Specific features include:

Numbers as Digits

Optional conversion from numbers to digits.

So Three million five hundred and sixty second becomes 3,000,562nd.

A series of numbers (such as reciting a phone number) is also supported.

So Two four six eight becomes 2,468.

Time Out
Optionally end speech to text early when no speech is detected for a given number of seconds. (without an explicit call to end which is otherwise required).
Output Type
Output can simulate keystroke events (default) or simply print to the standard output.
User Configuration Script
User configuration is just a Python script which can be used to manipulate text using Python's full feature set.

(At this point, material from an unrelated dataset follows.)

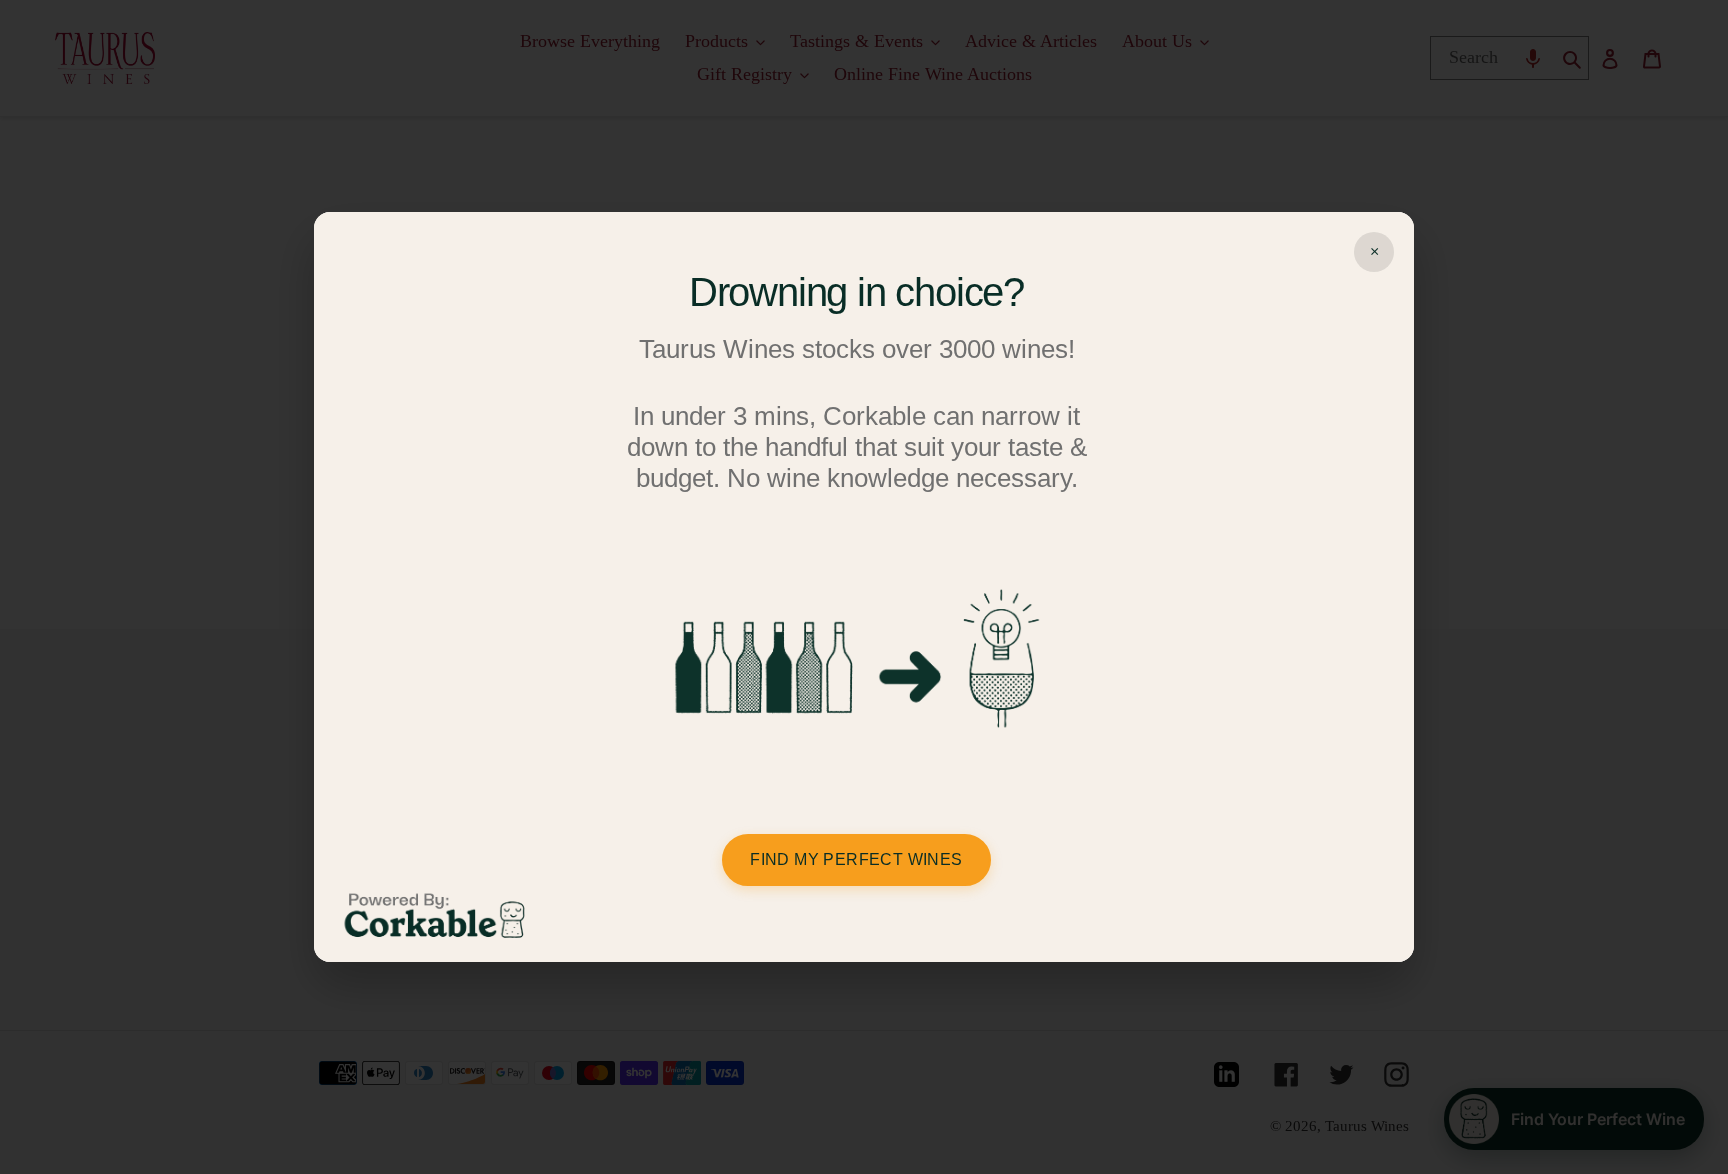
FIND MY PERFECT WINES (856, 859)
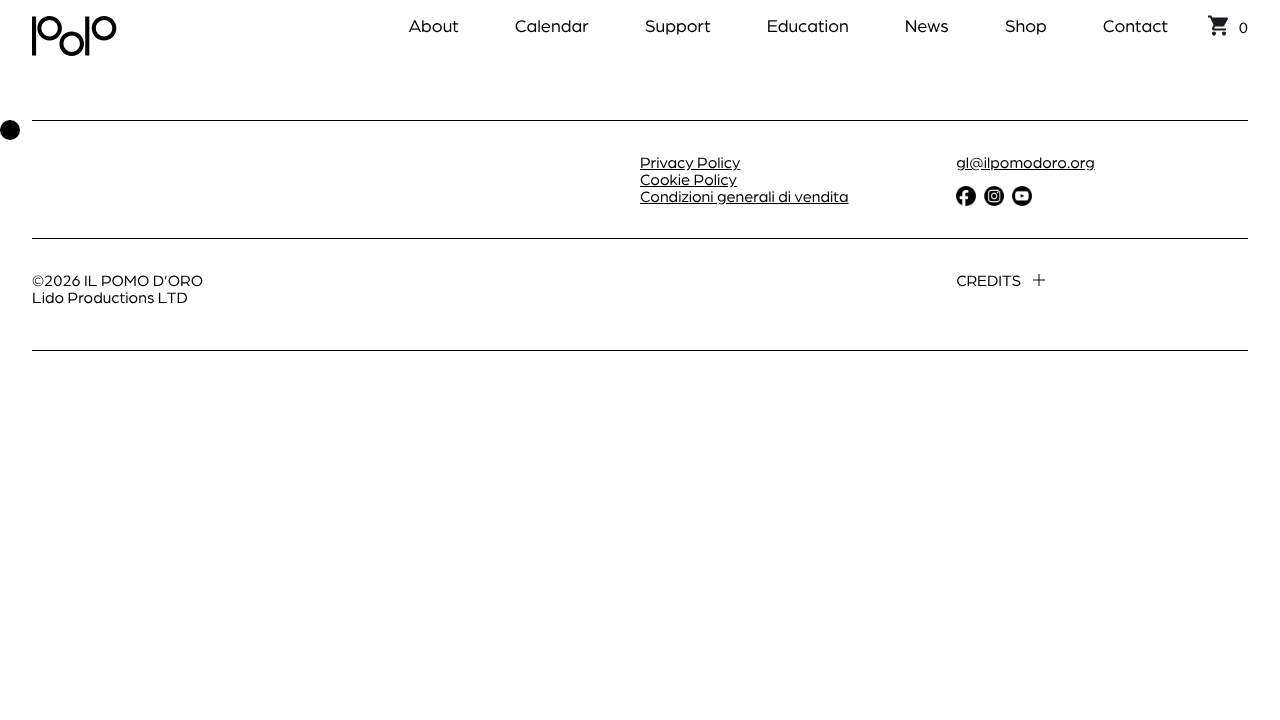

See nerd-dictation begin --help for details on how to access these options.

Dependencies

  • Python 3.
  • The VOSK-API.
  • parec command (for recording from pulse-audio).
  • xdotool command to simulate keyboard input.

Install

pip3 install vosk
git clone https://github.com/ideasman42/nerd-dictation.git
cd nerd-dictation
wget https://alphacephei.com/kaldi/models/vosk-model-small-en-us-0.15.zip
unzip vosk-model-small-en-us-0.15.zip
mv vosk-model-small-en-us-0.15 model

To test dictation:

./nerd-dictation begin --vosk-model-dir=./model &
# Start speaking.
./nerd-dictation end
  • Reminder that it's up to you to bind begin/end/cancel to actions you can easily access (typically key shortcuts).

  • To avoid having to pass the --vosk-model-dir argument, copy the model to the default path:

    mkdir -p ~/.config/nerd-dictation
    mv ./model ~/.config/nerd-dictation

Hint

Once this is working properly you may wish to download one of the larger language models for more accurate dictation. They are available here.

Configuration

This is an example of a trivial configuration file which simply makes the input text uppercase.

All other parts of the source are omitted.